**Your goal**
Repeat exactly, and nothing more, the lines from the one that includes "Switch to the 报警查询 tab in the bottom bar" through the final line of the entries; skip the pictures.

Dataset items
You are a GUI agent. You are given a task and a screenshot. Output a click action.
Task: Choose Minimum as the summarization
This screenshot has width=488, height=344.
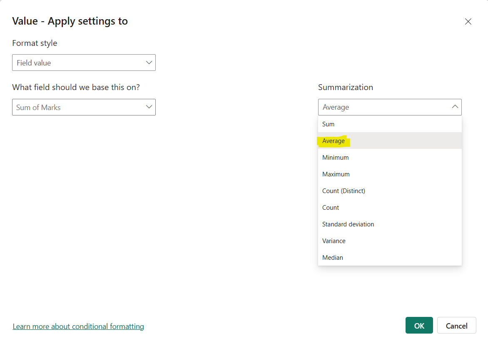click(x=335, y=157)
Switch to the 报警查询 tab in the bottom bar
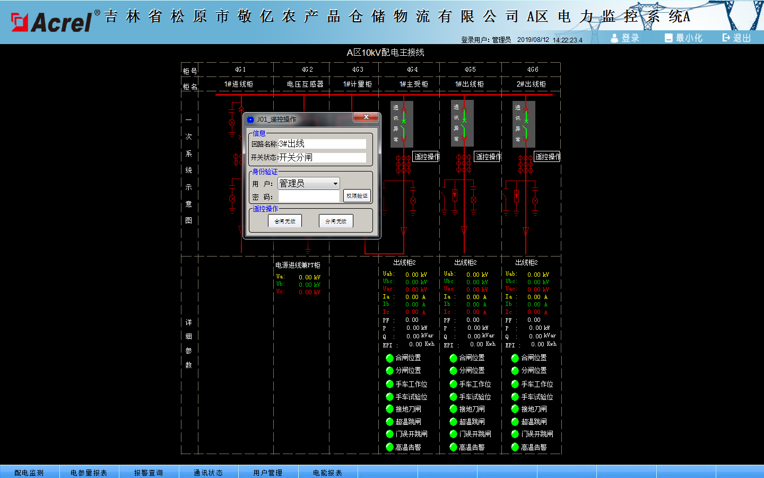The height and width of the screenshot is (478, 764). coord(149,472)
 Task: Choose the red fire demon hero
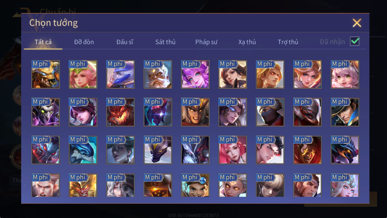(120, 112)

**Exercise answer**
Switch to the 报警查询 tab in the bottom bar
The height and width of the screenshot is (478, 764). coord(149,472)
 Task: Choose the red fire demon hero
(120, 112)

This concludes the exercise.